Source data:
○ ○ ○ ○
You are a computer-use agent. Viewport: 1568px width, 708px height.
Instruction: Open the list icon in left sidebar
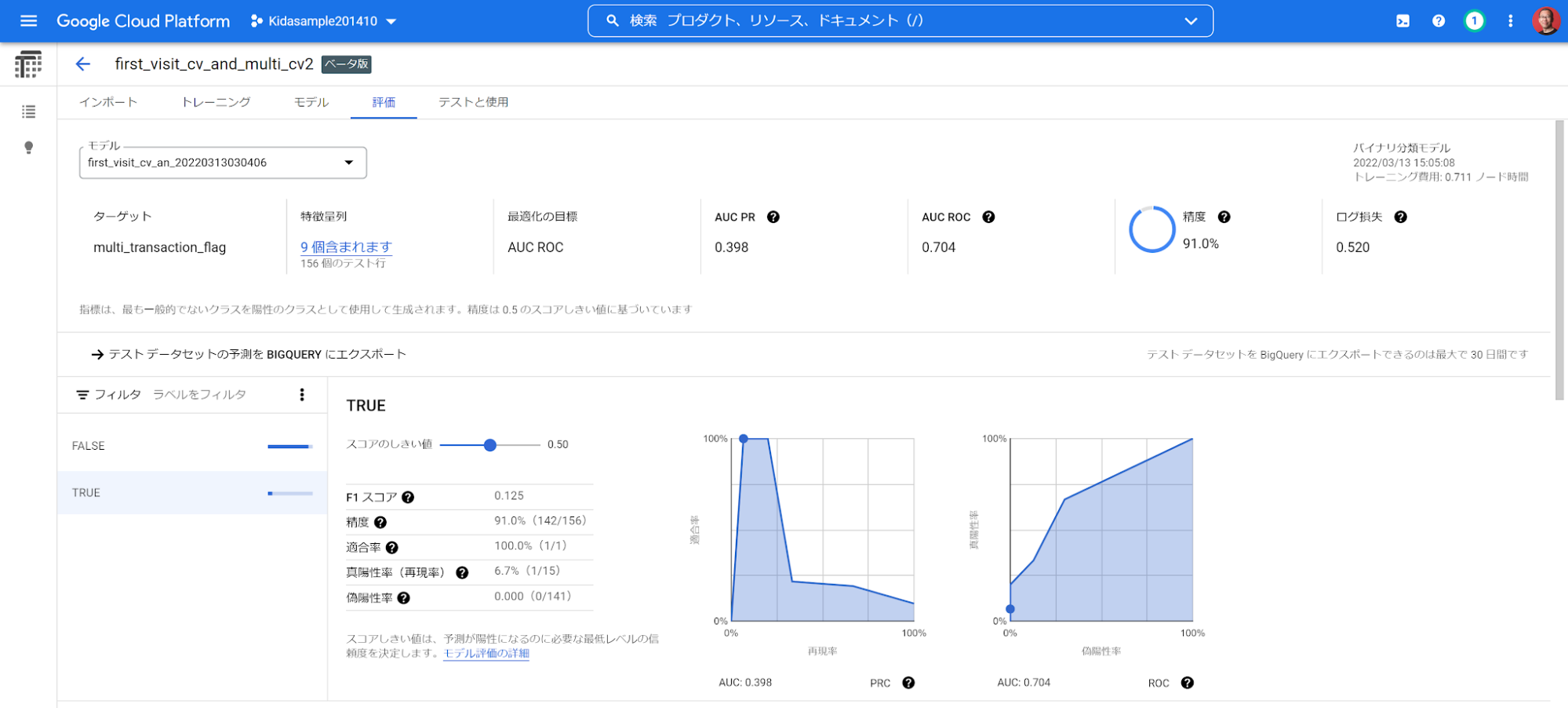tap(28, 112)
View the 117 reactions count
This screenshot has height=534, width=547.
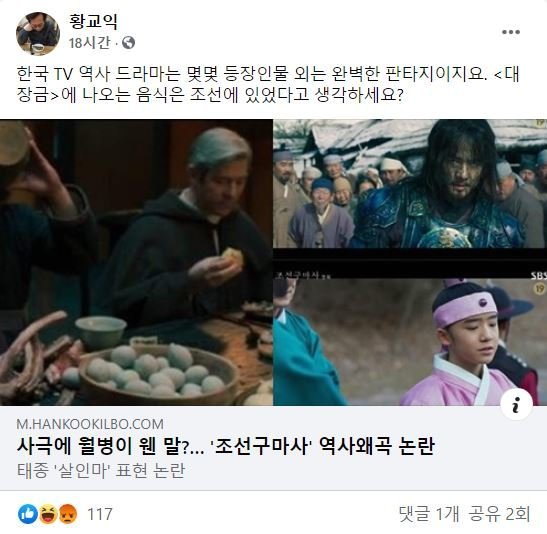coord(100,514)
○ ○ ○ ○
Your task: For each record above, write out its text exactly and skip any picture.

Answer area:
You are a computer-use agent. Viewport: 1568px width, 708px height.
Instruction: Open the list icon in left sidebar
tap(28, 112)
View the 117 reactions count
This screenshot has height=534, width=547.
coord(100,514)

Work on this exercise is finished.